A Journey Through Golf with Tiger Woods

by Tom Callahan

Pub Date: April 1st, 2003
ISBN: 0-609-60943-2
Publisher: Crown

Golf Digest columnist Callahan takes an unfocused dip into the world of professional golf, intending to use Tiger Woods as his lodestone.

His narrative, however, is too unbridled to have a central character. Nothing original will be gleaned from these pages as pertains to Woods, who continues to be a pleasant and graceful cipher. Callahan’s report that Tiger is a naturally gifted golfer who works hard at his game to achieve a thrilling level of control over the ball is not late-breaking news.
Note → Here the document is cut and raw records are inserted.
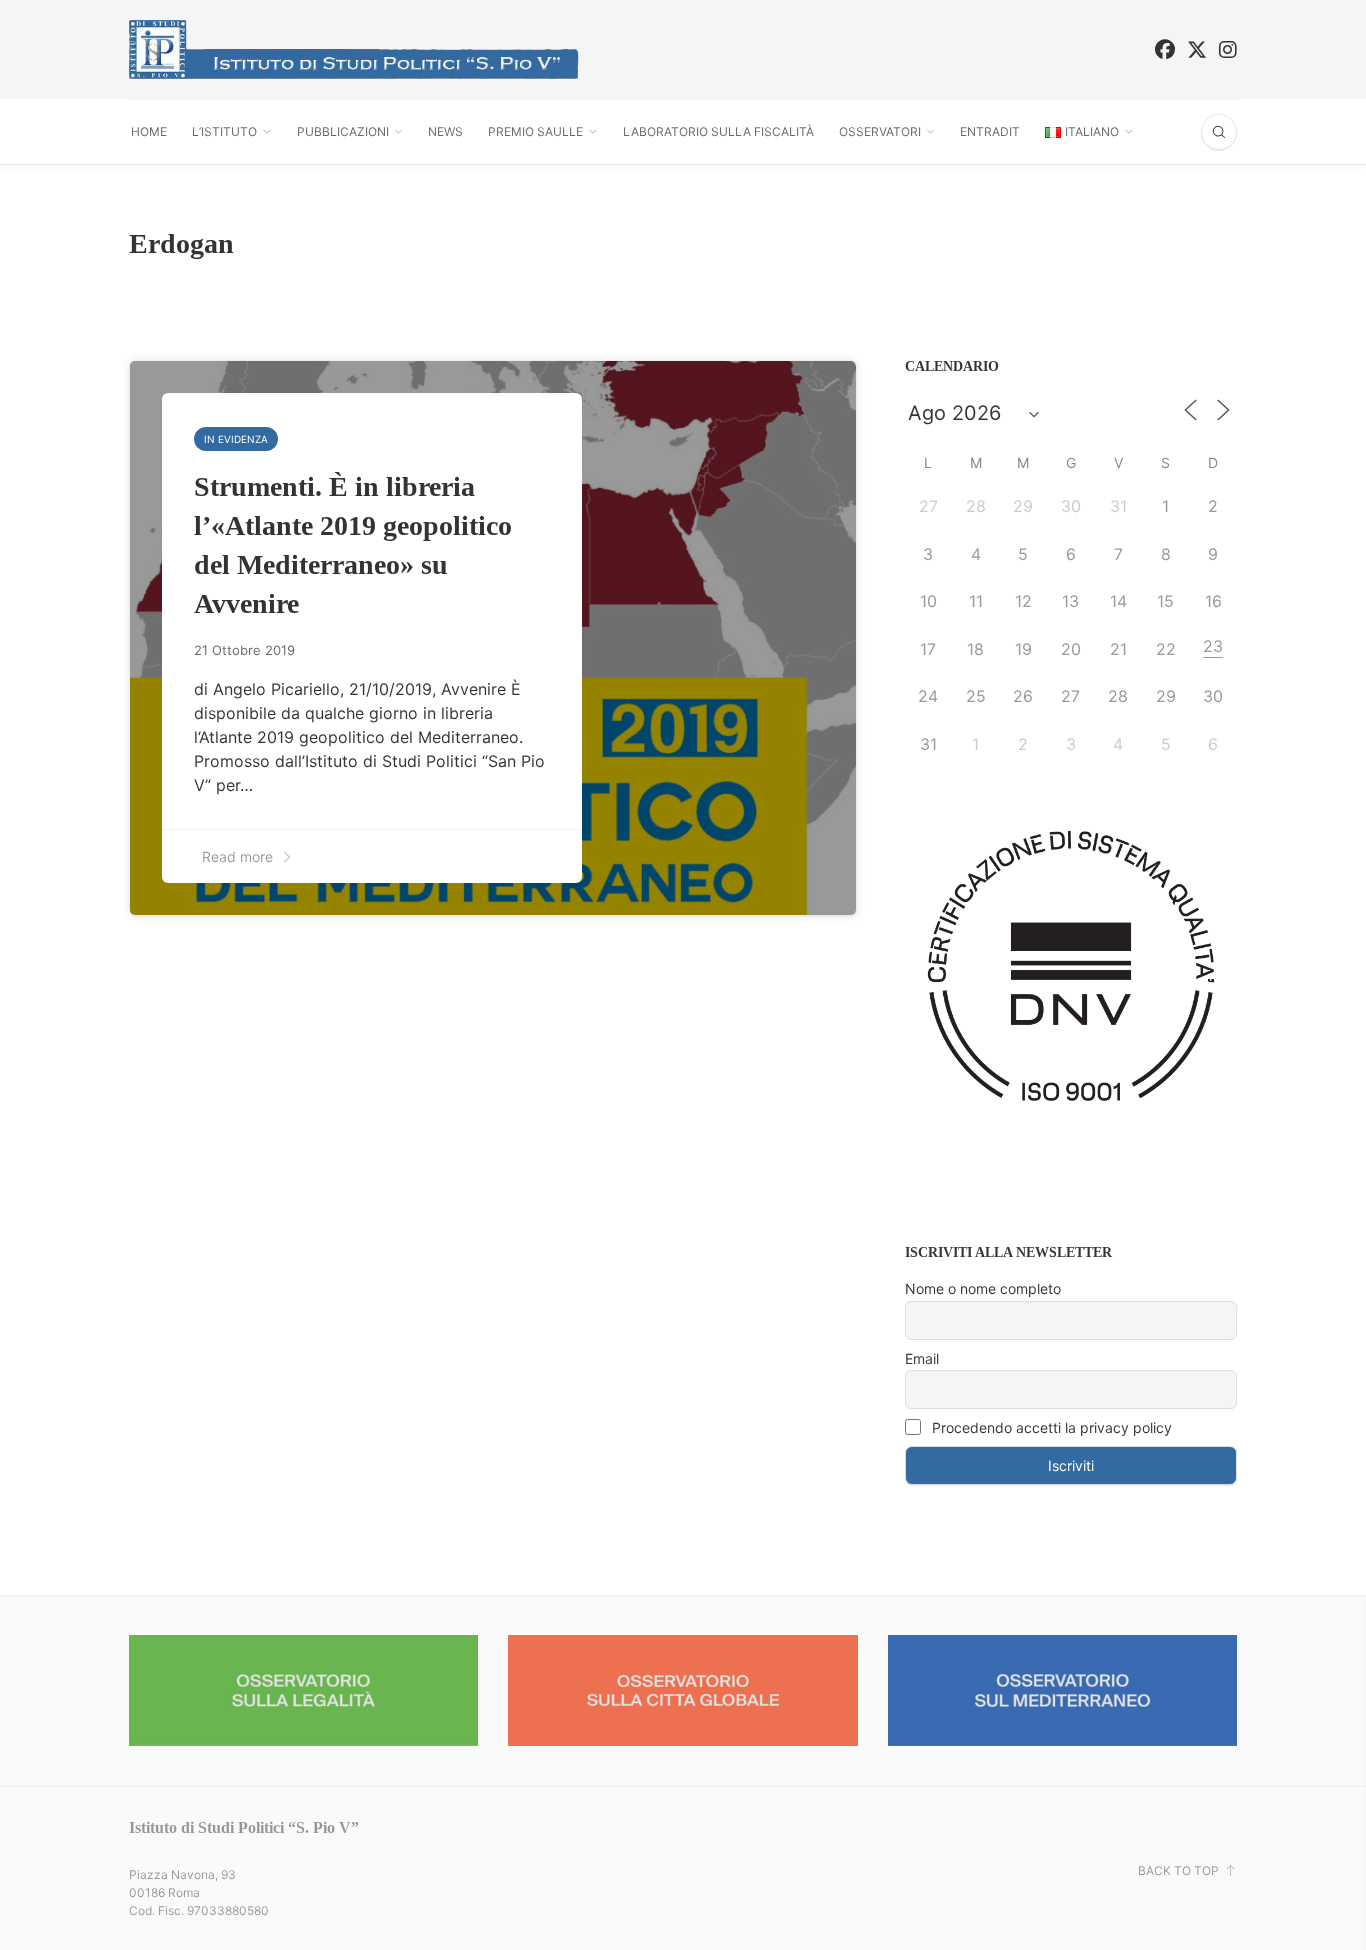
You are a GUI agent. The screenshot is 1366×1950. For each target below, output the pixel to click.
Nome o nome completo (983, 1288)
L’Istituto (224, 131)
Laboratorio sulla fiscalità (718, 131)
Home (149, 131)
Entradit (990, 131)
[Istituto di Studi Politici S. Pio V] (354, 49)
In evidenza (236, 439)
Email (922, 1358)
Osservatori (880, 131)
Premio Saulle (535, 131)
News (445, 131)
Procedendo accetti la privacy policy (1050, 1427)
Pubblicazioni (343, 131)
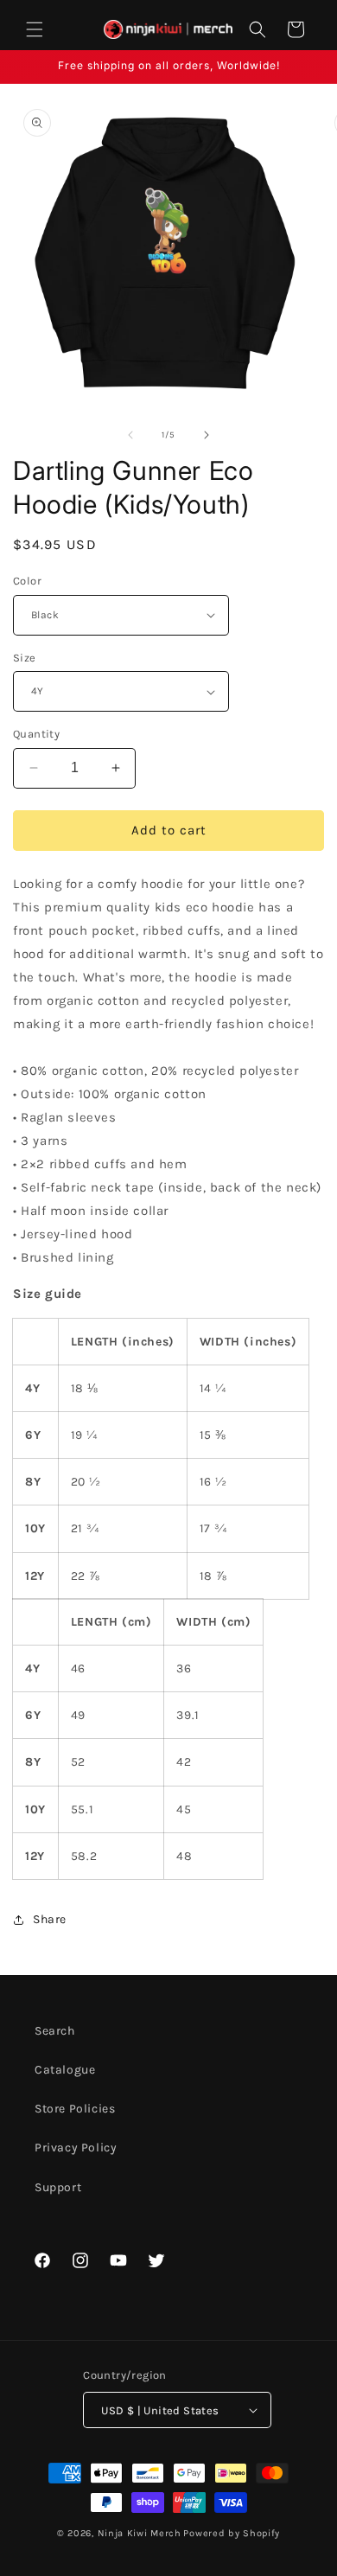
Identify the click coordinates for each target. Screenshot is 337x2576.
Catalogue (65, 2069)
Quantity (36, 733)
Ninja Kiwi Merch (139, 2533)
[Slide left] (130, 435)
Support (58, 2187)
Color (27, 580)
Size (24, 657)
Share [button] (50, 1919)
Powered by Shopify (231, 2533)
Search (55, 2030)
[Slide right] (207, 435)
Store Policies (75, 2108)
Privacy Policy (76, 2147)
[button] (35, 29)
Woods’s coach, Butch Harmon, may say, “Golf’s a fickle game . . . even the great ones find it, lose it, find it again, lose it again,” but Woods has pretty much found and held his game. Callahan tries to get some mileage out of the father-son theme that has developed of late among golfers—Tiger and his dad, the Duvals, the Harmons, the Nicklauses, the not-so-recent Morrises, even Michael and James Jordan make it into the picture—but this doesn’t really lead anywhere other than some mildly interesting human-interest material. Mostly noticeable here are the qualities Woods doesn’t have. He lacks a sense of humor, at least in public; while Jasper Parnevik has the wit to say that golf is “a very strange game to have as a job,” Woods bristles that “second sucks, and third is worse.” He’ll never make it into golf’s long line of endearing eccentrics like John Daly (of whom Callahan remarks, “Though John thought [his fiancée] was twenty-nine and single, she was actually thirty-nine and married. This represented a pretty good capsule of his grasp on things”). And in dealing with Augusta National’s moronic traditions, Wood could use some of the ethical mettle Lee Trevino displayed in the 1970s. Highlighting the golfer’s faults is clearly unintentional, since Callahan is obviously a fan, but it’s typical of the author’s failure to control his material.

Whatever Callahan is driving at here, it remains a mystery.